La rutina no es más ni menos que el desinterés con el que elegimos
relacionarnos. El descuido que empeñamos en comunicar; el desdén con el que
tratamos lo que amamos. La falsa seguridad que experimentamos, “ya tenemos lo
que queremos”, nos hace cometer el mayor de los errores: La desidia.
Nos relajamos absurdamente, bajamos nuestras guardias, y dormimos sobre los
laureles.

No es un hecho que debamos perder lo que tenemos para saber su valor, podemos
reconocerlo aún teniéndolo. Todo es cuestión de compromiso, éste último
entendido como la capacidad de elegir algo, declarar que eso queremos para
nosotros y hacer que eso ocurra en el momento que dije que ocurriría.
Descuidar a quien a amamos, es de alguna manera una forma de romper un acuerdo
con nuestra propia elección, es olvidarse que en algún tiempo lo elegimos para
nuestra vida.

La invitación es a despertar, a recordar que ese OTRO que está a nuestro lado,
está ahí porque nosotros quisimos que así fuera, y si eso fue hecho del
corazón, ¿por qué ahora, hay momentos en los que nos parece extraño? No ha
dejado de ser su esencia, nuestros lentes se han empañado por la indiferencia;
salir a buscar fuera de la pareja la “novedad” no resolverá el conflicto de la
“rutina”. La cotidianidad es nuestro modo de operar y relacionarnos.
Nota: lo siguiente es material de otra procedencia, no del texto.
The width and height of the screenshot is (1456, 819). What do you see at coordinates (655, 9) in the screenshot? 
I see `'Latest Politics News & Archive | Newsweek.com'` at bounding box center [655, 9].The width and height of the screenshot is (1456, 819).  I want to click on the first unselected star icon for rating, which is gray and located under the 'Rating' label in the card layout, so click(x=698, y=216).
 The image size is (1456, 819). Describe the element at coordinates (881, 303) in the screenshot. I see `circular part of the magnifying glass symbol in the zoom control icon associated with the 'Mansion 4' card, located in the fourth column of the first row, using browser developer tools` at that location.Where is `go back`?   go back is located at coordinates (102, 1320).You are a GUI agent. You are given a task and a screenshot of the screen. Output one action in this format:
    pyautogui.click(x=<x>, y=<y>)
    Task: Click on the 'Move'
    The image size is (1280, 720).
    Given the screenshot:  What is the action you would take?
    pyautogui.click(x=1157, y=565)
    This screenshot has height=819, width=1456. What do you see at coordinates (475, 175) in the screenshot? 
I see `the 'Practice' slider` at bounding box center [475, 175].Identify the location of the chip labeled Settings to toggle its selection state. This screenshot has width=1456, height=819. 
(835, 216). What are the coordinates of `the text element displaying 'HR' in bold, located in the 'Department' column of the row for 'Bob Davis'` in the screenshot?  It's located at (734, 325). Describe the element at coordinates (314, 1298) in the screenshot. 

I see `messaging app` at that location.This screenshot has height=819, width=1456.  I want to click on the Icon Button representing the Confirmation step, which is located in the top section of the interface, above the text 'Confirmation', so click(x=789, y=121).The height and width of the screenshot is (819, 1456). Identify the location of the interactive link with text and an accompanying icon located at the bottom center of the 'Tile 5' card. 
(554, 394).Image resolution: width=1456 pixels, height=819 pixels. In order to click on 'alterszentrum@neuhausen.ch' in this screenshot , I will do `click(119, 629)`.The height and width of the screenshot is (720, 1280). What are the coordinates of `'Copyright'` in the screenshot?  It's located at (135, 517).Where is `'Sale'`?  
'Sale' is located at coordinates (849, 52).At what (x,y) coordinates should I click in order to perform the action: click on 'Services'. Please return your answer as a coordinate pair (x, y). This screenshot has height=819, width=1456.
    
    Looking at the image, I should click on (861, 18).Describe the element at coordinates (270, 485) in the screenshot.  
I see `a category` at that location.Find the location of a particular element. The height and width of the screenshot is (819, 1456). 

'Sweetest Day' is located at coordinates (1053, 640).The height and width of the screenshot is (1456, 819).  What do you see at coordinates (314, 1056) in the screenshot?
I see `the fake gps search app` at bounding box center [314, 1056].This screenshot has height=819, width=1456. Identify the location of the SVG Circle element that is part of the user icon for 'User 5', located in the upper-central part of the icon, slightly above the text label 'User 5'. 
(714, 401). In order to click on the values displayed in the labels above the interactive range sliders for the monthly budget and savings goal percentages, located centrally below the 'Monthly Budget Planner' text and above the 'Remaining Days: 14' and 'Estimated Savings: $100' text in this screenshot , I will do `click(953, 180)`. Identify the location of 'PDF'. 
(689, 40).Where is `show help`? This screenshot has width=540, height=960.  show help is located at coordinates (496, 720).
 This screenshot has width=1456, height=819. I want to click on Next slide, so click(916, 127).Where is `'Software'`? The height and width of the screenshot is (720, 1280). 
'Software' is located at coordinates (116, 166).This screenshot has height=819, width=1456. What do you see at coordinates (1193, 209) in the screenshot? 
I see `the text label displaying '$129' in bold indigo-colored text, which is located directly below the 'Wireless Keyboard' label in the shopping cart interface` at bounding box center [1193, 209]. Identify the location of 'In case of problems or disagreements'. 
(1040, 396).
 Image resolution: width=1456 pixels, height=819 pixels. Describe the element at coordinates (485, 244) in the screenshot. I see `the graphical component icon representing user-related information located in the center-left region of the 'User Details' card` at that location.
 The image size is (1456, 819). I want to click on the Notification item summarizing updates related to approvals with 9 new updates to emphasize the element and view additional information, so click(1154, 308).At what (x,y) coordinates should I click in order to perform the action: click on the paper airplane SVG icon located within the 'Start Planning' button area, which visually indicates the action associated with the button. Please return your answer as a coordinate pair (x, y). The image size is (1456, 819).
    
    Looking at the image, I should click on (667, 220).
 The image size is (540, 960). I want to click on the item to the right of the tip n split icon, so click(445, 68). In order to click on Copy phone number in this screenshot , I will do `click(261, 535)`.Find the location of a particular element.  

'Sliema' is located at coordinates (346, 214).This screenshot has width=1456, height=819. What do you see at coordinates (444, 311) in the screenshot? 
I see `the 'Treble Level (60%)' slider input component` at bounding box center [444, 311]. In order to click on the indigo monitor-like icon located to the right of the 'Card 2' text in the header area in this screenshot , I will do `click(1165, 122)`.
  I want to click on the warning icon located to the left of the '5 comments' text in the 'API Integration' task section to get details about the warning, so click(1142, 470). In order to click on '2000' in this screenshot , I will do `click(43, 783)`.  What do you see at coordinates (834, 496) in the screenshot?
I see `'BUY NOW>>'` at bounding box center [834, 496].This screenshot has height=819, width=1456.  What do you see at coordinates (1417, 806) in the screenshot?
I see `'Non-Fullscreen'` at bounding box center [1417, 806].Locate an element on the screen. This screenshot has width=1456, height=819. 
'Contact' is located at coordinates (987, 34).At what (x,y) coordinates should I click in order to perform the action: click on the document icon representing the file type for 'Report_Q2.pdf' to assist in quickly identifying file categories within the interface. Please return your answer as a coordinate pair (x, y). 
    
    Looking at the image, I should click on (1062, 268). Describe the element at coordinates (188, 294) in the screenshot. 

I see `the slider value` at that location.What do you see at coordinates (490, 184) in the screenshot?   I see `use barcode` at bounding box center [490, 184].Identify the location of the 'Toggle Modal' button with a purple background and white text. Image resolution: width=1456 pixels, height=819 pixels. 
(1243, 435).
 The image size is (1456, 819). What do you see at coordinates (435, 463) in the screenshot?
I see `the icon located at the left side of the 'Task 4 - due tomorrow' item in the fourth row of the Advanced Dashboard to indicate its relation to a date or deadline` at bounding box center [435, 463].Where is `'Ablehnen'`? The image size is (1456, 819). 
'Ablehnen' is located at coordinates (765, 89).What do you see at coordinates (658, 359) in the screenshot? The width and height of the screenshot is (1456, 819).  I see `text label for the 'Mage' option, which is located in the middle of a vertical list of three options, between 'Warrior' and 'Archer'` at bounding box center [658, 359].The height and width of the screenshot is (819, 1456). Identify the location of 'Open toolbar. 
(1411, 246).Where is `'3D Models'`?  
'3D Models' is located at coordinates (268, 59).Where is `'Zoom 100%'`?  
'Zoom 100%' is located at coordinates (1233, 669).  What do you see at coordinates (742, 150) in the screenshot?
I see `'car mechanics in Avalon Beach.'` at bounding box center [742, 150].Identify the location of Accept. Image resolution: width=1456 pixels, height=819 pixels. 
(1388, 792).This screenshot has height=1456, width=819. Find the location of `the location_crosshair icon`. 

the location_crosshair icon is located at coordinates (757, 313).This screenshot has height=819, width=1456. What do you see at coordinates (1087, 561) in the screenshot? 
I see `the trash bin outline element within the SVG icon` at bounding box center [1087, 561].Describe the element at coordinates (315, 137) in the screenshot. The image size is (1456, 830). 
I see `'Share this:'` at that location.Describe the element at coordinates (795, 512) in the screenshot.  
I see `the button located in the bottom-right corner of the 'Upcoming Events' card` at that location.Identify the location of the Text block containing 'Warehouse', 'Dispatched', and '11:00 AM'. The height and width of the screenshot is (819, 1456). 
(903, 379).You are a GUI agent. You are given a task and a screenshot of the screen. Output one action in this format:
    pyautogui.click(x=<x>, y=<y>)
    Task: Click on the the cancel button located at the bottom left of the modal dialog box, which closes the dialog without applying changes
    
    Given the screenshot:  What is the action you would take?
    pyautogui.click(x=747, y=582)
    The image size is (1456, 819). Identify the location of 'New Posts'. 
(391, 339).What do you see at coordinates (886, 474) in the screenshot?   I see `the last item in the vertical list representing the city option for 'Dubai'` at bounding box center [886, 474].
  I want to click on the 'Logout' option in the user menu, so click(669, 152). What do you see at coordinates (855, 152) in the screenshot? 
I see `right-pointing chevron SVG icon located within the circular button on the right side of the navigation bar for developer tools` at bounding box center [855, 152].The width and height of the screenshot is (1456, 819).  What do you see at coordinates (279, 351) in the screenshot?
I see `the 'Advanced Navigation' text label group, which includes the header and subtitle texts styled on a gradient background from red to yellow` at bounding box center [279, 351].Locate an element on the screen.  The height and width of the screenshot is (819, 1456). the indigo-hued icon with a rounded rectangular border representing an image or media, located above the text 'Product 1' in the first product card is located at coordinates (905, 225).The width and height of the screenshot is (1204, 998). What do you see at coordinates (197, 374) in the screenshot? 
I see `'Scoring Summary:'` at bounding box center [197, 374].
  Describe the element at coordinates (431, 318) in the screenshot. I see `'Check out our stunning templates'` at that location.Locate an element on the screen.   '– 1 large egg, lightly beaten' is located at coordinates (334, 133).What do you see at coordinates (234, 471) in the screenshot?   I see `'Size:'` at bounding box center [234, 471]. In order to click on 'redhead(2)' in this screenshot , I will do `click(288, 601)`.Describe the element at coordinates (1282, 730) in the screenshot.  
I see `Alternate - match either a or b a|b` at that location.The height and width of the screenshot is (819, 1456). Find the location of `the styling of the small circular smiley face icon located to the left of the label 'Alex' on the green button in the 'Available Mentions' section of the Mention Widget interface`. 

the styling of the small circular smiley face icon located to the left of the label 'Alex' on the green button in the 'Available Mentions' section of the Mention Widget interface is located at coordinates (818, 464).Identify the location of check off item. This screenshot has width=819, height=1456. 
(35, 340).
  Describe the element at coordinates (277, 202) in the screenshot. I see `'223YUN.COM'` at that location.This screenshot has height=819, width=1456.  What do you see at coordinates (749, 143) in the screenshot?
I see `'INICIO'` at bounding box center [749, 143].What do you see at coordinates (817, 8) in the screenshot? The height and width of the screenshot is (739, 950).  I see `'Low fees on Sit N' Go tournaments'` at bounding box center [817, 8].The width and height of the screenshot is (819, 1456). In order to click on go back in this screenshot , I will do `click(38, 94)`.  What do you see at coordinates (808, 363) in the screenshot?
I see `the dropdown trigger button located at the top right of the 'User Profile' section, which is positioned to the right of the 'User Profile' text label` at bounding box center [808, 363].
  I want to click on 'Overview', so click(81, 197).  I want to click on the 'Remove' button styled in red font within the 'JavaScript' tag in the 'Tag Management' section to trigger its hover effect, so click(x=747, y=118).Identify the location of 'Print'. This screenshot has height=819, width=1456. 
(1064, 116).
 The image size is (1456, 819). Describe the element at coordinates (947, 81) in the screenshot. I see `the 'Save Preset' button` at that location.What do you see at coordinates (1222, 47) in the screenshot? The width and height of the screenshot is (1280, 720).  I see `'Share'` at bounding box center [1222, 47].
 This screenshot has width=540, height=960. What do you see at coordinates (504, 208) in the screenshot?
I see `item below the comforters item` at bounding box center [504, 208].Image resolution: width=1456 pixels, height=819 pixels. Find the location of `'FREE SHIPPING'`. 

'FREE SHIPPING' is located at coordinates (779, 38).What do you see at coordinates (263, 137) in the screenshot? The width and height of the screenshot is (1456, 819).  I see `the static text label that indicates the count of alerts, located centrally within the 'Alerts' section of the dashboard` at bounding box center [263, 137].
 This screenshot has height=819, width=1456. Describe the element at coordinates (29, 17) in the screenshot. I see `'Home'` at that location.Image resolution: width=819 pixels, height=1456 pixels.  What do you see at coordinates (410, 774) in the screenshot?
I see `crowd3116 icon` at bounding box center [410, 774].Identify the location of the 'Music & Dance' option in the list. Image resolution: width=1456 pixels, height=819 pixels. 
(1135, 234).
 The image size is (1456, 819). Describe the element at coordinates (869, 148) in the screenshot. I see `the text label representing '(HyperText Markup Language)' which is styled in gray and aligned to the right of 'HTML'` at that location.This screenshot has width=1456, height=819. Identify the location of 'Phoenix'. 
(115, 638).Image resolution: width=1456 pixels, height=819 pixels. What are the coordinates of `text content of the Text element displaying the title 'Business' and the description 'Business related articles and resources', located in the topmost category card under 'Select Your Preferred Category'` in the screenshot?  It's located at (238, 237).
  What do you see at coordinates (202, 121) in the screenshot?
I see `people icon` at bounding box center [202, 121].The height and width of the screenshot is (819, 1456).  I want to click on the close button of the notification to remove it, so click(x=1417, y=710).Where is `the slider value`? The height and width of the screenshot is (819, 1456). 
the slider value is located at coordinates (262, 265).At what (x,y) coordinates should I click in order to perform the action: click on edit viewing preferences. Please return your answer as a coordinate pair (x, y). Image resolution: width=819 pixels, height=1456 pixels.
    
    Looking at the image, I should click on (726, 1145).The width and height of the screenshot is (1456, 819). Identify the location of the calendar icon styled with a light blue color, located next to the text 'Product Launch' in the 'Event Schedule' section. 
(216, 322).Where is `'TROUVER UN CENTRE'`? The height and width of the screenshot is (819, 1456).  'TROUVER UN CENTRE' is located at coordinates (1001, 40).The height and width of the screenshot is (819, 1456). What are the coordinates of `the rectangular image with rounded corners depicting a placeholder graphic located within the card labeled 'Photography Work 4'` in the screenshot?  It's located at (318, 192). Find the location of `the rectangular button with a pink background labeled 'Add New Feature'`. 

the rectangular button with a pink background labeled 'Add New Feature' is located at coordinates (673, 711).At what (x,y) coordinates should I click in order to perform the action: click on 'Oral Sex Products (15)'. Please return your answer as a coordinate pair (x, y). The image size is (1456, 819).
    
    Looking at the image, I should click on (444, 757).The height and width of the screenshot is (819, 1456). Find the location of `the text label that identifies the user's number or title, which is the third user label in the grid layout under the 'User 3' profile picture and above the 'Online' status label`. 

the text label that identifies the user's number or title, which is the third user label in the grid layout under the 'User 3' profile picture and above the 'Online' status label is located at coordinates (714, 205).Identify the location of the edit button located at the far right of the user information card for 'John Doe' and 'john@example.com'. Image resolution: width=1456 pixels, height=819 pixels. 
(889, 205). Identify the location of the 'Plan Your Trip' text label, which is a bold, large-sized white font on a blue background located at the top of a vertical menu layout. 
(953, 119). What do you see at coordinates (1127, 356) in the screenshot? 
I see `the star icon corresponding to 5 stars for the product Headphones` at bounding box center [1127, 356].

Hasta que no sepamos observar esto, todo carecerá en algún punto de sentido. La
búsqueda será eterna, y nada resultará satisfactorio. La vida que queremos está
en nuestras manos; ¿Pero qué hacer de distinto para que Cupido no se vengue de
nosotros? Gran pregunta, simple respuesta, aunque no fácil de practicar.

Lo primero que propongo es “aprender a desaprender” todas aquellas creencias
que vivimos como certezas en relación al amor y que nos convierten en un
“observador inocente e ingenuo”, me refiero a toda esa sucesión de dependencia
a la que estamos acostumbrados desde pequeños. Canciones de amor de apego,
desilusión, sacrificios, novelas de traiciones, infidelidades, rechazo, amantes
humillados gozosos del insulto, perdones a medias, locura, suicidio. Nada de
esto tiene que ver con el Amor. Al menos, no con su esencia. Esto es lo que
supimos conseguir. Lo que creímos, aprendimos, compartimos. Pero existe una
clase de Amor, tal vez, menos digna de inspiración para los poetas; pero mucho
más digna para la fragilidad de la vida que sostenemos: Es el Amor Maduro.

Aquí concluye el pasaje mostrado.